Monday, July 16, 2012

pathetic. (mix tape)


Last week, my boss sent me this from his cellphone -- they were on the "impulse buy" shelf in Marc's in Berea.

My reaction was $6.29? For real, $6.29??? Those aren't on the "dollar" shelf?

Those are crap tapes, too. 'Normal Bias.' Those are for recording lectures with in a class through which you intend to sleep.

My attic is slowly but surely becoming denuded of cassettes. The problem is not the factory-produced albums on cassette. In spite of the hipster boom-box revolution, I have tried and failed to sell even the rarer items on hand -- unique "Not-For-Resale" radio interviews with Elvis Costello lifted from WXTQ, a hard-cased soundtrack to The Magic Christian, doesn't matter -- no one will spring for them on eBay or anywhere else.


 If I see this graphic one more time I am having everyone born between 1961 and 1981 murdered.

No, throwing all those away are easy. It goes without saying that every Maxell or Memorex with entire albums dumped onto it went first. No, they aren't the problem. It's all the mix tapes.

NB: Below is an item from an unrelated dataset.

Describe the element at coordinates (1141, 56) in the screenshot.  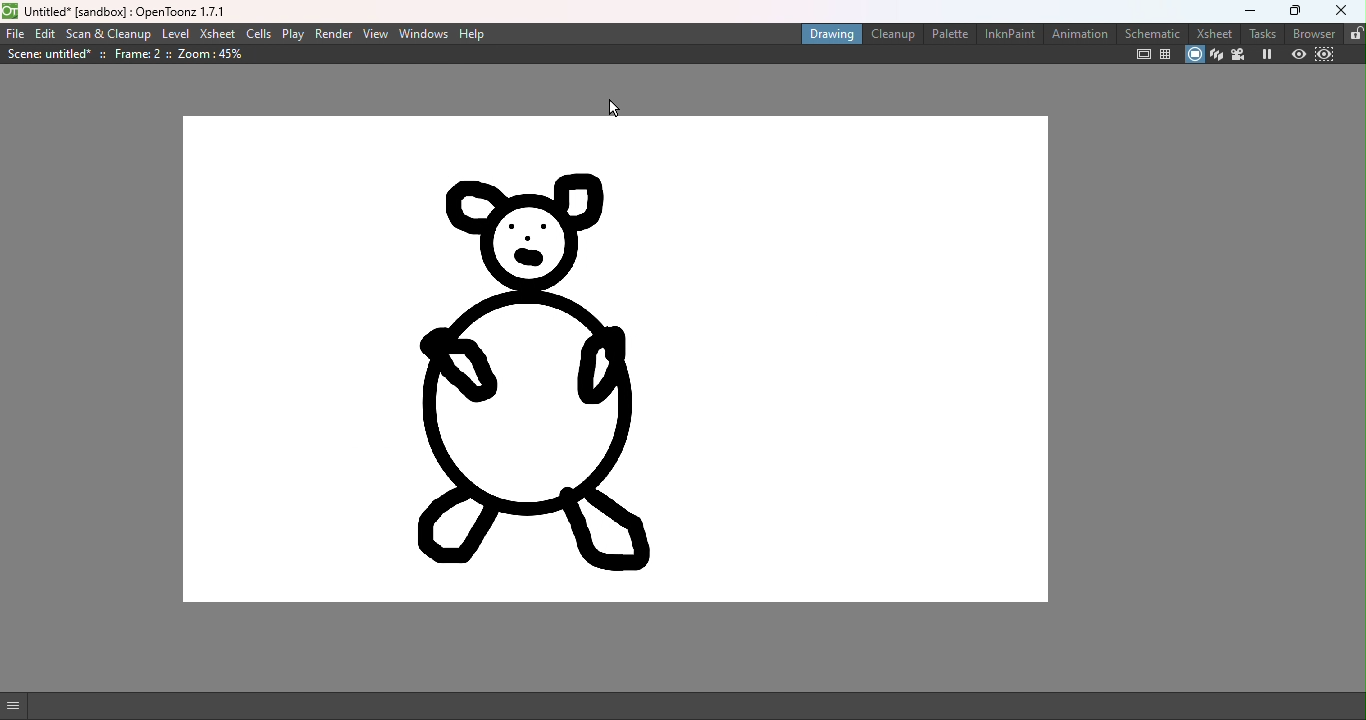
I see `Safe area` at that location.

I am not going to revisit the emotional attachment to mix tapes that Nick Hornby did so successfully in High Fidelity (the book, not the movie, you philistine) suffice to say, yes, they each hold significant memories. They were each made at a significant time in my life, probably a depressing time in my life, because when you are happy you do not have time to cue up vinyl or a CD, start recording at the right point (listen to the previous track, crank the volume until the very last sound fades away, stop, eject, quarter turn back with you pinky, return to deck, hit record a breath before staring the next track) and wait until the song is over, in real time.

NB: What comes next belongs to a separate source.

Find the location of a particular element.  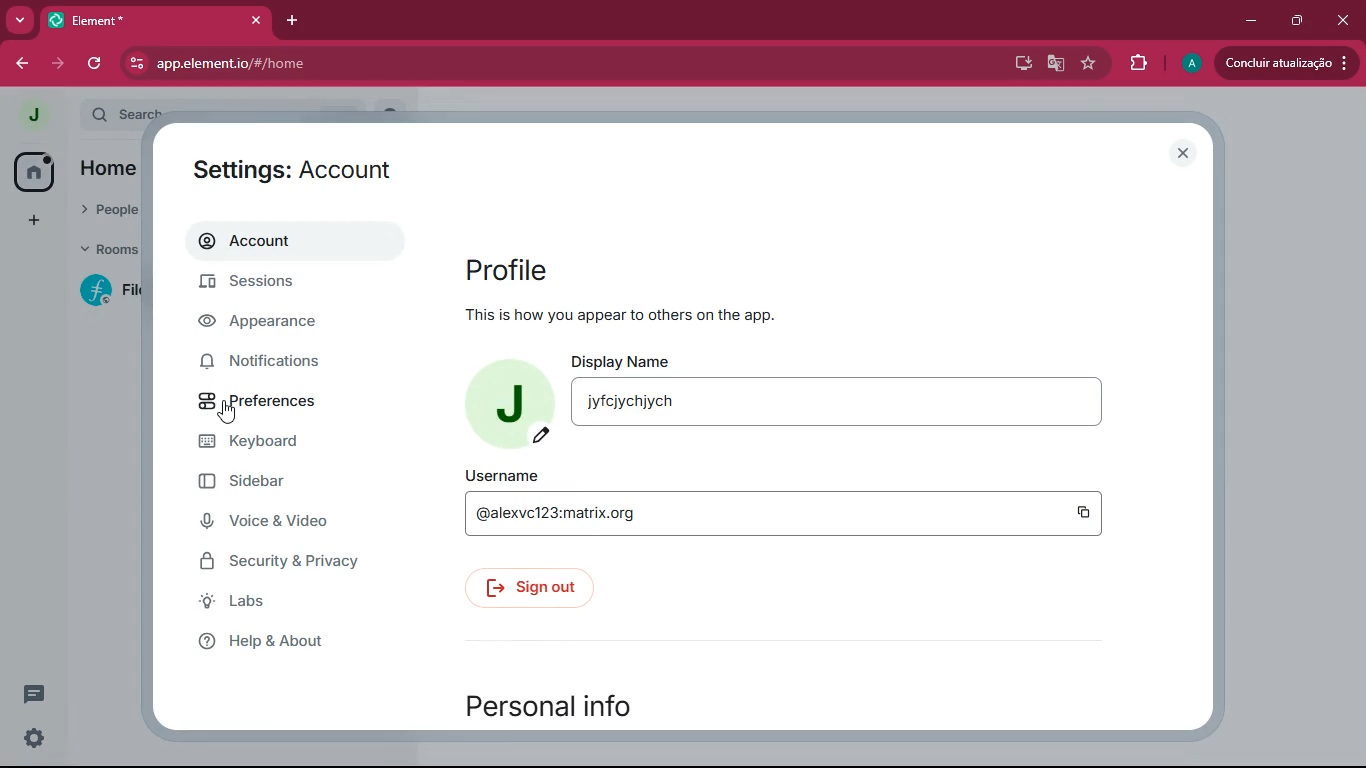

more is located at coordinates (21, 20).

Mix discs created on iTunes are easy. No wonder they're all disjointed, thoughtless and awful. But then, you don't have to listen to a disc all the way through the way you have to with a cassette.

Recently I rediscovered the best mix tapes I ever made, ever. Three cassettes on a similar theme -- hating myself, and fucking.


pathetic. (1993)

The first -- pathetic. -- had a purpose. I tried to think of every song that made me feel like biting my pillow. Almost every single one had something to do with a woman from my past, or a man. The fact that I felt the urge to compose the ultimate self-loathing cassette a scant three months after I had just gotten married was probably not a good sign.



really pathetic. (1994)

The followup -- really pathetic. -- was not just more of the same. Many more of these were recent releases, specifically reflecting the state of my marriage. We were each searching for happiness outside the home (did I put that politely enough?) and speaking just for myself, I was in therapy, miserable, and feeling reckless. And yet there is Wham! on this, so I was still kind of a pussy.


pathetic and sad. (1995)

Having made the first, I had not intended to make a second. After the second, I did not imagine the third -- pathetic and sad. -- would be the last, nor that it would sound like this. Marriage over, a startling new relationship begun, these are the songs that made me think, "I'm sorry." But not to my ex-wife, nor any of those other women. I was apologizing to me.